Year Player GP G A PIM
1974-75 Dave Schultz 76 9 17 472
1981-82 Paul Baxter 76 9 34 409
1991-92 Mike Peluso 63 6 3 408
1992-93 Marty McSorley 81 15 26 399
1987-88 Bob Probert 74 29 33 398
1977-78 Dave Schultz 66 9 25 378
1987-88 Basil McRae 80 5 11 378
1985-86 Joey Kocur 59 9 6 377
1988-89 Tim Hunter 75 3 9 375
1997-98 Donald Brashear 77 9 9 372

Notice that six of those top ten seasons were put together between 1985 and 1993, by six different players. Schultz’s goonery, on the other hand, stood out in his era. Not for his fights, mind you – he had 27 in his record-setting season, the same as Jared Boll did two seasons ago – but for his sheer stupidity on the ice. Schultz took 16 misconduct penalties that season along with five game misconducts, leaving him with a very pedestrian 262 minutes on legitimate penalties (thanks to Flyers History for this data). You couldn’t do that today – you can’t keep dropping the bench down to 16 guys for half a period to serve penalties and expect to win consistently. If you got five game misconducts, you’d probably also merit a lengthy suspension.

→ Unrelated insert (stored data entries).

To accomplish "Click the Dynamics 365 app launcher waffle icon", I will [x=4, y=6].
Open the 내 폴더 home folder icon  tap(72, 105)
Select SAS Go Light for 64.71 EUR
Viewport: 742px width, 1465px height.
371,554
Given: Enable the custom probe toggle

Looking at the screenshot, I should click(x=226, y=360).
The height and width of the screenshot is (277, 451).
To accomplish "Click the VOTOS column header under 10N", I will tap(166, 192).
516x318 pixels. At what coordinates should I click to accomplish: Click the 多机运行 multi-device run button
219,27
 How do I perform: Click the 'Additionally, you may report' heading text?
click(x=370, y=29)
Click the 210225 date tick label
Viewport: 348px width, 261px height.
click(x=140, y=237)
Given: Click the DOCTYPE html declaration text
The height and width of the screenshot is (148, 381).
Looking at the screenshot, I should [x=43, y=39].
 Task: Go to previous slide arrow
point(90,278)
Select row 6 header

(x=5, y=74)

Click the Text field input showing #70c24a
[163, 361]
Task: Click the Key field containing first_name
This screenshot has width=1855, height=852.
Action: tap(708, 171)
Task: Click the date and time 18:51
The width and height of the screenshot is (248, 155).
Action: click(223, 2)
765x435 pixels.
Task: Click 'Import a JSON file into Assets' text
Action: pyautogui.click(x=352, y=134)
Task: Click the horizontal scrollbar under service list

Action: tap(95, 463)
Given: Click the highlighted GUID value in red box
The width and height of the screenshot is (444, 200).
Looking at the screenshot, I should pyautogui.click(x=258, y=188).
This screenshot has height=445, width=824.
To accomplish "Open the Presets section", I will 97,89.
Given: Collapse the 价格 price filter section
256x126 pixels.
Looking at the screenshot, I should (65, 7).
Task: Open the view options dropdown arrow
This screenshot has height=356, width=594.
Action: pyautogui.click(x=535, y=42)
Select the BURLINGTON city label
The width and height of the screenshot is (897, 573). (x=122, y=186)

Some of the truly impressive penalty performances actually come from the minor leagues:

Year Leagues Player GP G A P
1997-98 WCHL/IHL Chad Wagner 56 5 5 649
1986-87 IHL Kevin Evans 73 19 31 648
1993-94 CoHL/ECHL Andy Bezeau 59 30 26 604
1995-96 IHL Andy Bezeau 74 10 11 590
2002-03 UHL/AHL Brad Wingfield 66 29 16 578
2001-02 UHL/AHL Brad Wingfield 57 18 11 561
1978-79 IHL Mark Toffolo 78 2 11 557
2004-05 AHL Brian McGrattan 71 7 1 551
1998-99 WCHL/IHL Chad Wagner 47 3 6 550
1985-86 IHL Chris McSorley 75 27 28 545
1995-96 ECHL/AHL Trevor Senn 59 18 31 529
1996-97 AHL Dennis Bonvie 73 9 20 522
2001-02 WCHL Ashlee Langdone 56 3 6 514
1995-96 ECHL Rob McCaig 55 3 11 512
2007-08 Rus Darcy Verot 43 2 1 511

What got me thinking about this question was watching some of Bezeau's fights from a decade ago. There are a huge number of videos of him on Youtube going completely nuts. The "code" about not wailing on a guy after you fall to the ice and the linesmen are separating you? Bezeau never heard of it. I'm surprised to see that he's not even the biggest penalty-getter ever: Wagner beats him out in a single-season and his two-year total is just slightly higher too.